##### DATA EXTRACT

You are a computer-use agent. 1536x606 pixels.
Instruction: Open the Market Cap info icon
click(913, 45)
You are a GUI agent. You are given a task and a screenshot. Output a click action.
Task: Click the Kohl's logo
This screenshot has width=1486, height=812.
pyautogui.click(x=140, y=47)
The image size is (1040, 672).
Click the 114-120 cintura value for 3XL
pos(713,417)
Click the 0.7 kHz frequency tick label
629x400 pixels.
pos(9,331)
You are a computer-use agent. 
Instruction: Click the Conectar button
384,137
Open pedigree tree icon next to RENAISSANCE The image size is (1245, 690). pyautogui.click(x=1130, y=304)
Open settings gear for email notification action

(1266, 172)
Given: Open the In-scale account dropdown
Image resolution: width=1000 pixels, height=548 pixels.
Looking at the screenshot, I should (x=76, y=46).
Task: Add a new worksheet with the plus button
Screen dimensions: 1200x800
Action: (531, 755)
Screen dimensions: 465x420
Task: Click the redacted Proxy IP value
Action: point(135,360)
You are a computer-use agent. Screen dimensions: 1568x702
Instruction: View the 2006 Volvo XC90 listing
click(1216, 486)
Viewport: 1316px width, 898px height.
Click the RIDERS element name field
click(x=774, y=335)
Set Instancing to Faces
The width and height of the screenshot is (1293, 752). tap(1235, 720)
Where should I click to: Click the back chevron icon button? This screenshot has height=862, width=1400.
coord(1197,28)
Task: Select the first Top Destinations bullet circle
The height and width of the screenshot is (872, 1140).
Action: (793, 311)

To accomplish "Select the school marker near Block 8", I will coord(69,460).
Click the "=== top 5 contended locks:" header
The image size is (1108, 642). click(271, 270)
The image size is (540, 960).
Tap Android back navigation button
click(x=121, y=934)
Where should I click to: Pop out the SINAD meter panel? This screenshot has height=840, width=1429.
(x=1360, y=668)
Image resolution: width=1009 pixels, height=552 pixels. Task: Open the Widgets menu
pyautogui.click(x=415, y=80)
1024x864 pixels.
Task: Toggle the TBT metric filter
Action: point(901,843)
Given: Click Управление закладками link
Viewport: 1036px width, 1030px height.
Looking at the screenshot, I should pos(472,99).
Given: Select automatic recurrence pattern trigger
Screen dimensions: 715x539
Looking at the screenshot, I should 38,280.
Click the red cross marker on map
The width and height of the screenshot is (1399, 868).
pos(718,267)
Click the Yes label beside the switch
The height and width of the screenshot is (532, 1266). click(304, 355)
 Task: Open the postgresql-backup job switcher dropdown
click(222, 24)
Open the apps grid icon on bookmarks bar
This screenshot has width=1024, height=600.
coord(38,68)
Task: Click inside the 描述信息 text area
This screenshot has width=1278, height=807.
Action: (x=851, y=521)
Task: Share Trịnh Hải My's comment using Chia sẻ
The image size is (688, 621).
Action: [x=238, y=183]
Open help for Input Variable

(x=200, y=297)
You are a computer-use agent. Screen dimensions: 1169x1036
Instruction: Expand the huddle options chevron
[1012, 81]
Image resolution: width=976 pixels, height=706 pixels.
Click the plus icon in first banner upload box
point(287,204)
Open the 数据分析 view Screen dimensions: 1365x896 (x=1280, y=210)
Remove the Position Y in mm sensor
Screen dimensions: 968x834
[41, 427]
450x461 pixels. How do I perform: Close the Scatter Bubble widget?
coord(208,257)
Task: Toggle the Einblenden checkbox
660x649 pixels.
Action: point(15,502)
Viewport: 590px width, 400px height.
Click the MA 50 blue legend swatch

##########

## [GIVEN EXERCISE]
Copy every line of the items above that contains the string "resolution", matching case exactly.

## [SOLUTION TO THIS TASK]
Image resolution: width=1000 pixels, height=548 pixels.
Image resolution: width=1009 pixels, height=552 pixels. Task: Open the Widgets menu
Image resolution: width=976 pixels, height=706 pixels.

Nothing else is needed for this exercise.